Re: Reservations about <mchar> from David Carlisle on 2000-05-02 (www-math@w3.org from May 2000)

From: David Carlisle <davidc@nag.co.uk>
Date: Tue, 2 May 2000 16:23:46 +0100 (BST)
To: rminer@geomtech.com
CC: www-math@w3.org, rbs@maths.uq.edu.au
Message-Id: <200005021523.QAA20642@nag.co.uk>

> If a MathML processor is
> getting a parse tree from the DOM, then the extra <mchar> nodes are
> more expensive than entities which resolve to character data.

Yes, this is certainly true, as you get more nodes. (although doesn't
the DOM produce a node for entity references as well?) But I think
that the same would be true of any syntax other than entity references
or character data.

> A statistical profile of the density of characters needing to
> be accessed through <mchar> in a typical document would be very
> useful. 

It could, in some areas, be the majority of the character data in the
mathml expression (but probably not the majority in a typical document
consisting of text interspersed with mathematics).

So the cost is real and not negligible, I would say.

However, the only real alternative if we get rid of mchar is to
deprecate entity references and use instead unicode character data, or
numeric character references.
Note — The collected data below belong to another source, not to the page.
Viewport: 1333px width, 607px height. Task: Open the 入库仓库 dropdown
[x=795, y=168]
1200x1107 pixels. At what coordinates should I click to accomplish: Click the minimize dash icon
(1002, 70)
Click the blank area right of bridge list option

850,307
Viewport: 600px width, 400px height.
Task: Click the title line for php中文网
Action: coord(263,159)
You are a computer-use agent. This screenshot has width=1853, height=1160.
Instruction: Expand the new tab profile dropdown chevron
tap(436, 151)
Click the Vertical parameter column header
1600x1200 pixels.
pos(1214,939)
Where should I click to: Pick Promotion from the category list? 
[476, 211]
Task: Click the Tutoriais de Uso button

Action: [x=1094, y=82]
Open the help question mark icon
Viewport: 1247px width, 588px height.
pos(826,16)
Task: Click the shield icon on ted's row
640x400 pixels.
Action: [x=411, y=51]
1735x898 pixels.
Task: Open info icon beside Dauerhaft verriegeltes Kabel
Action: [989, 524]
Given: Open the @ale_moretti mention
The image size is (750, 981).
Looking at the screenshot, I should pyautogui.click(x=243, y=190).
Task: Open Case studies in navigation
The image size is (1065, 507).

Technically this works well, but removes
any remaining pretence that it is possble to hand write or read MathML
without MathML tools. This is another real cost, perhaps harder to
quantify.

Or we don't deprecate entity references.
The schema issue isn't a total block on using entities as you can still
use <!DOCTYPE whether or not you in addition specify a schema, but the
harder issue is ensuring that MathML fragments remain well formed, which
means ensuring that MathML that is "cut and pasted" from one place to
another either has any entities expanded to character data as the
expression is "cut" or the document into which the fragment is pasted
has its DTD modified to include the MathMl entity declarations.
(It may be that this is automatic as the original entities will have
been expanded by the xml parser and so are not there to be cut, but I'd
like to be sure of this:-)

All of these are I think viable alternatives, but all of them have some
nasty side effects. Currently I think I'm still happiest with mchar
although I haven't implemented mchar at all yet in my own TeX based
MathML renderer as it would be a pain to implement, needing to duplicate
much of the support for unicode character data:-)

If however the implementation costs on mchar turn out to be too high
I agree that we might need to reconsider this.......


David

Received on Tuesday, 2 May 2000 11:26:55 UTC